Bab 16. Kasih Tak Sampai

27 7 2
                                    

Bismillah,

Ponsel Rasi menyala, layarnya menampilkan notifikasi dari aplikasi pesan. Nama pengirimnya memang belum terbaca, tetapi foto profil itu sangat dikenal Rasi.  Gadis itu menatap gawai dengan sayu. Perasaan campur aduk memenuhi dirinya. Kangen, sedih dan bingung.

Satu pesan lagi muncul. Pengirimnya masih sama. Bintang Syailendra, si pemilik foto profil CB Retro. Embusan napas berat Rasi terdengar entah sudah berapa kali. Keinginan untuk membalas chat dari Bintang sangat besar, tetapi Rasi ingat dia sudah berjanji pada diri sendiri untuk menjauh. Walaupun dia masih berperang dengan diri sendiri karena tidak mau mengkhianati Ryu.

Kemarin mereka berdua sudah bicara. Rasi tidak membuka siapa Bintang. Dia hanya membahas tentang hubungan mereka. Melayangkan protes juga karena kata-kata Ryu menyinggungnya. Dan mereka berdua setuju untuk berdamai. Ryu sudah minta maaf karena mengajak Bintang duel dengan Rasi sebagai taruhan.

Walaupun berat, Rasi akhirnya memberi maaf.

"Mbak, ada tamu," beritahu Runi yang muncul dengan senyum penuh arti.

"Siapa? Klien? Lima menit lagi aku keluar, Run. Tanggung nih, bentar lagi selesai garnish," kata Rasi dengan mata tertuju pada kue yang sedang dilapisi krim berwarna kuning.

"Nanti nyesel, loh, kalau enggak cepet ditemuin," goda Runi. Gadis lulusan SMK itu sekarang berdiri tepat di samping Rasi. Mengerling ke arah teras dengan senyum lebar. "Tamunya Mas Bintang."
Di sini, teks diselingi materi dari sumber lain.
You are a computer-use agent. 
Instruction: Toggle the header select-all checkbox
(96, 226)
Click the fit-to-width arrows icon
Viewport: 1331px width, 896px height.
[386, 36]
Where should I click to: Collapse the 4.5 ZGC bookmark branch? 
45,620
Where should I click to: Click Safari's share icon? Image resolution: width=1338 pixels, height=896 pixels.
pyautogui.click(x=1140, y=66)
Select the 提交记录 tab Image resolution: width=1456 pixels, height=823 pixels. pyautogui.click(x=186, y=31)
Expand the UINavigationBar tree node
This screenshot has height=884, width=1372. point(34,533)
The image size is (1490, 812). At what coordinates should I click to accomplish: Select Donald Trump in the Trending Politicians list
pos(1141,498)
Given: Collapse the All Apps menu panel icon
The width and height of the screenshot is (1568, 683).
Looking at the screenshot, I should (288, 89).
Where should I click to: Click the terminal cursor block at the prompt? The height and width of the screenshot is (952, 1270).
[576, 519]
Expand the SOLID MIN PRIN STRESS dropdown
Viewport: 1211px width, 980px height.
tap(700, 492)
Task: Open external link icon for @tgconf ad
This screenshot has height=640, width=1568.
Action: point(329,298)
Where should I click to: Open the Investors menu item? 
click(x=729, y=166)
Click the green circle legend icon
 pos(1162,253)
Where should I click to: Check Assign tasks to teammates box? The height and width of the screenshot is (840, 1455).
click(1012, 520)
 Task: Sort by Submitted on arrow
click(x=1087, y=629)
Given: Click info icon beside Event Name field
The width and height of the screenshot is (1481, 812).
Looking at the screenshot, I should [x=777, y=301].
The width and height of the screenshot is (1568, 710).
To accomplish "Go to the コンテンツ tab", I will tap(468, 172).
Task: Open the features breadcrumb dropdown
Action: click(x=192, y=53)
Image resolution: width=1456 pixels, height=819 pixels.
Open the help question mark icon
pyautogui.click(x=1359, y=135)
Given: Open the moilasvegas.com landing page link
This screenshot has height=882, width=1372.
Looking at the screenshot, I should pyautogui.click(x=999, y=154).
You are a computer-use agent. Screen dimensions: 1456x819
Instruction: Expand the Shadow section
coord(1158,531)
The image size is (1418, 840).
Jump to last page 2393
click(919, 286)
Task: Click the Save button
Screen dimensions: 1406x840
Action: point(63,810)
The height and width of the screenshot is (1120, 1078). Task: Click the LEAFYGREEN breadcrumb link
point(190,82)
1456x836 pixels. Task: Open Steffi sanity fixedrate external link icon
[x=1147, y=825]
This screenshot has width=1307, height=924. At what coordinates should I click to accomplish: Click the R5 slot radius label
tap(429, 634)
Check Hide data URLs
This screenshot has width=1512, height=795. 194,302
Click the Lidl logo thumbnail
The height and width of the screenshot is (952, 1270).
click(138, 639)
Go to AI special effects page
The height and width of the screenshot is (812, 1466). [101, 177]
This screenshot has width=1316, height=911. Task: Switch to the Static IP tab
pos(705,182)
Cetakan di tangan Rasi tergelincir, jatuh membentur lantai. Cokelat yang masih belum mengeras tumpah mengotori lantai. Rasi melongo selama beberapa detik, menatap lantai yang kotor dan cetakan cokelat yang tertelungkup menyedihkan.

"Mbak kenapa jadi grogi begini, sih?" Runi membulatkan matanya. Heran dan geli jadi satu. "Mbak Rasi ke teras saja dulu, biar aku bersihkan lantainya. Kasihan Mas Bintang nungguin."

"Ehm, Run."

"Iya, Mbak?" Runi yang sudah berjalan hendak mengambil alat pel, berhenti lalu menoleh.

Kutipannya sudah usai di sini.